__MATERIAL FOR THIS EXERCISE__.
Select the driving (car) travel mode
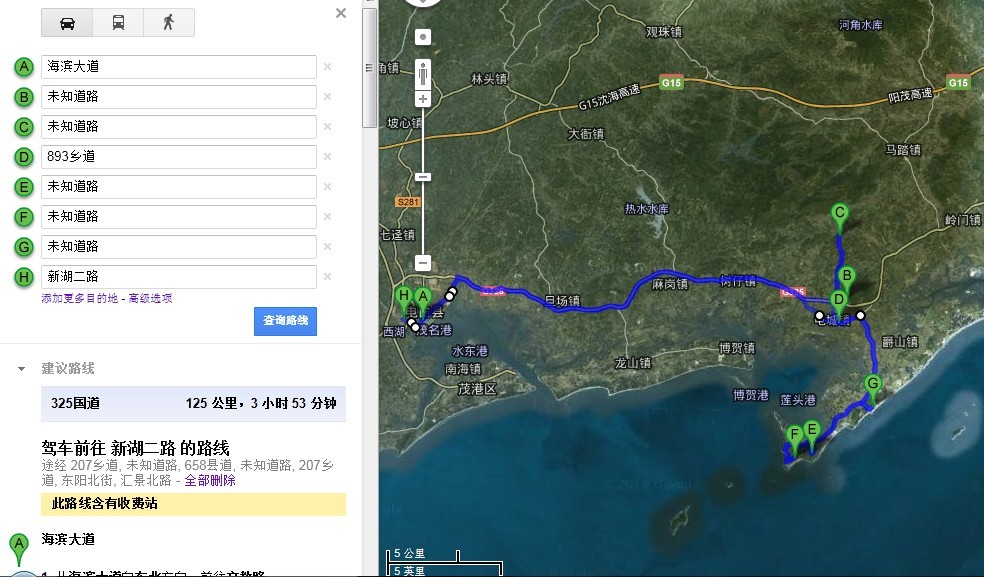Screen dimensions: 984x577 pyautogui.click(x=67, y=23)
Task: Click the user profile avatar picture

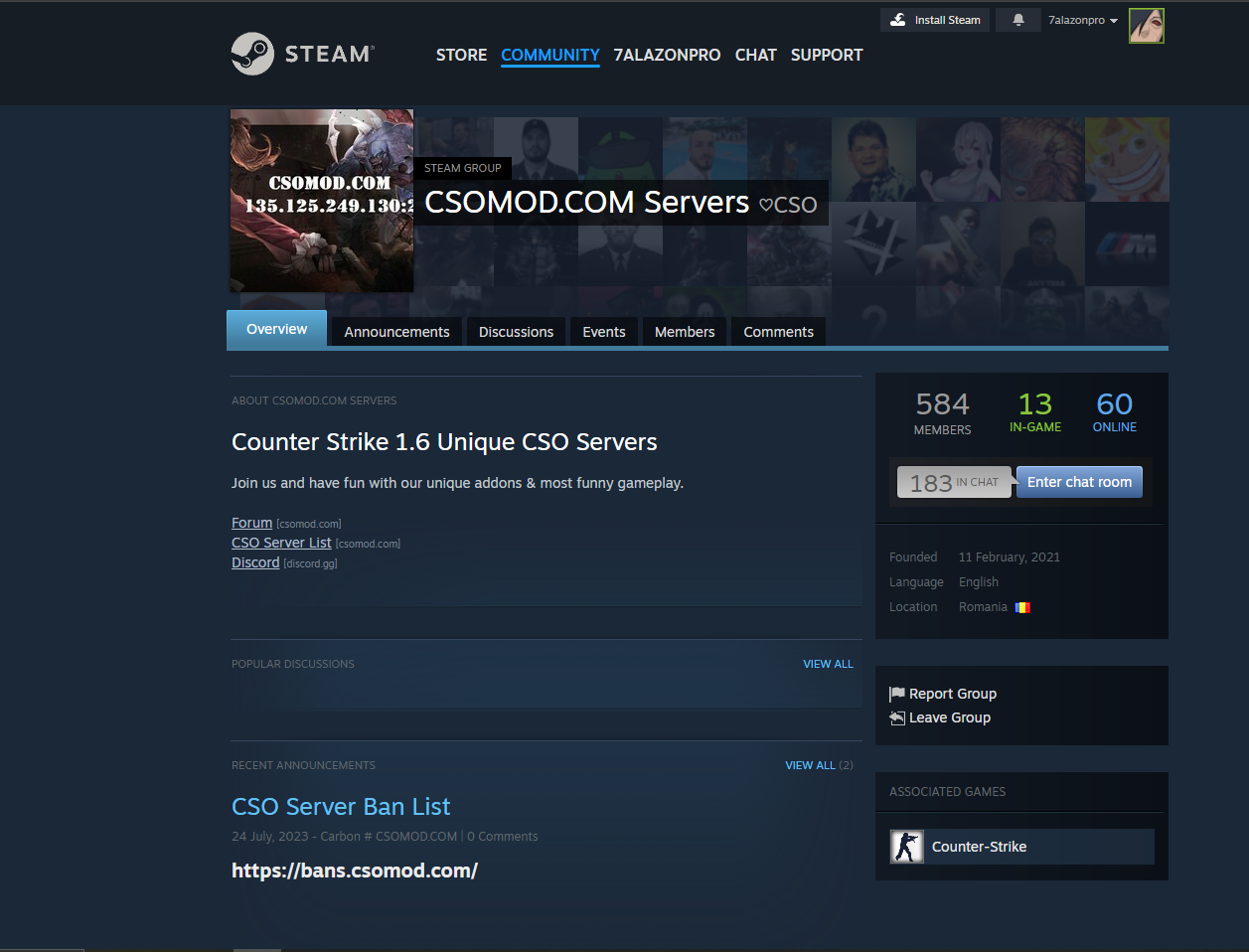Action: tap(1146, 26)
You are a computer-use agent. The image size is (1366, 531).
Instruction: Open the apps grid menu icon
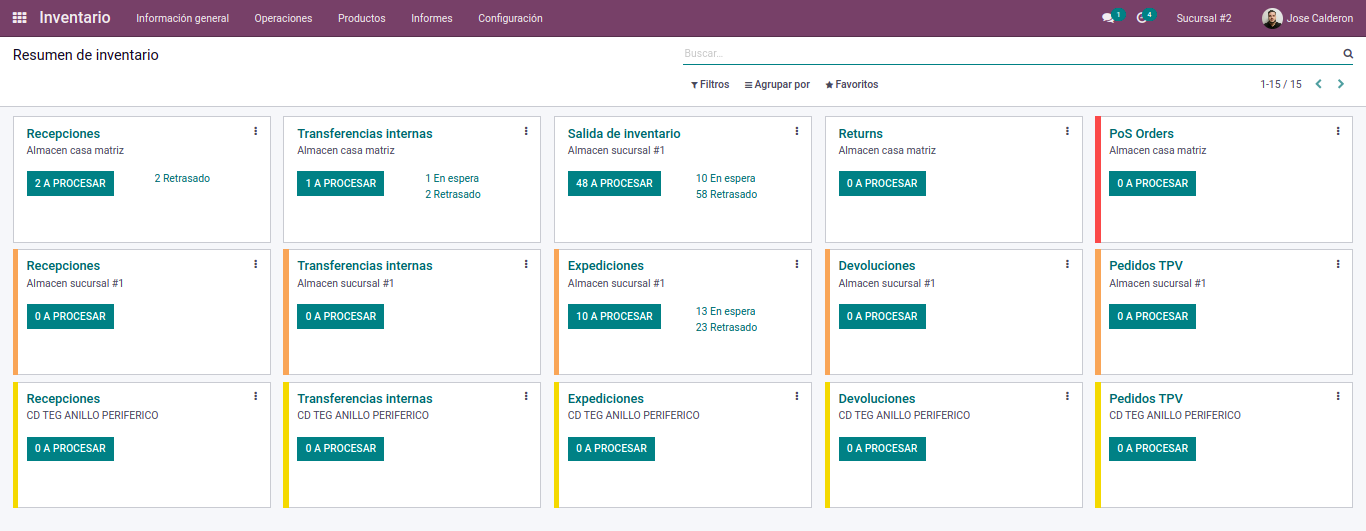(20, 18)
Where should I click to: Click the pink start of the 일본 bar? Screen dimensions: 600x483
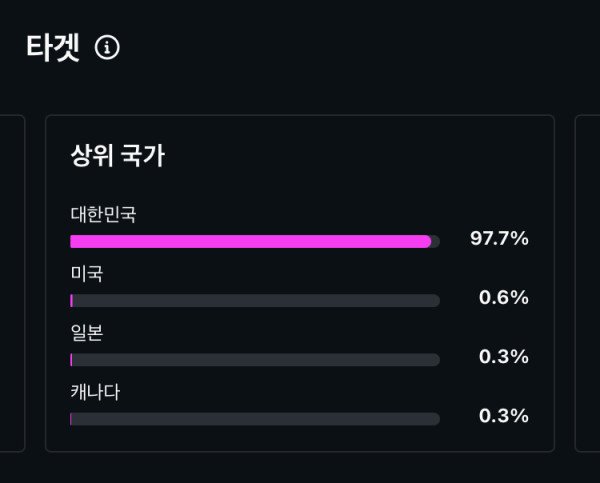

__TASK INSTRUCTIONS__. Please write out every line of the records above word for word, leaving the pictures out.

__EXPECTED ANSWER__.
Select the driving (car) travel mode
Screen dimensions: 984x577 pyautogui.click(x=67, y=23)
Task: Click the user profile avatar picture

Action: tap(1146, 26)
You are a computer-use agent. The image size is (1366, 531).
Instruction: Open the apps grid menu icon
(20, 18)
Where should I click to: Click the pink start of the 일본 bar? Screen dimensions: 600x483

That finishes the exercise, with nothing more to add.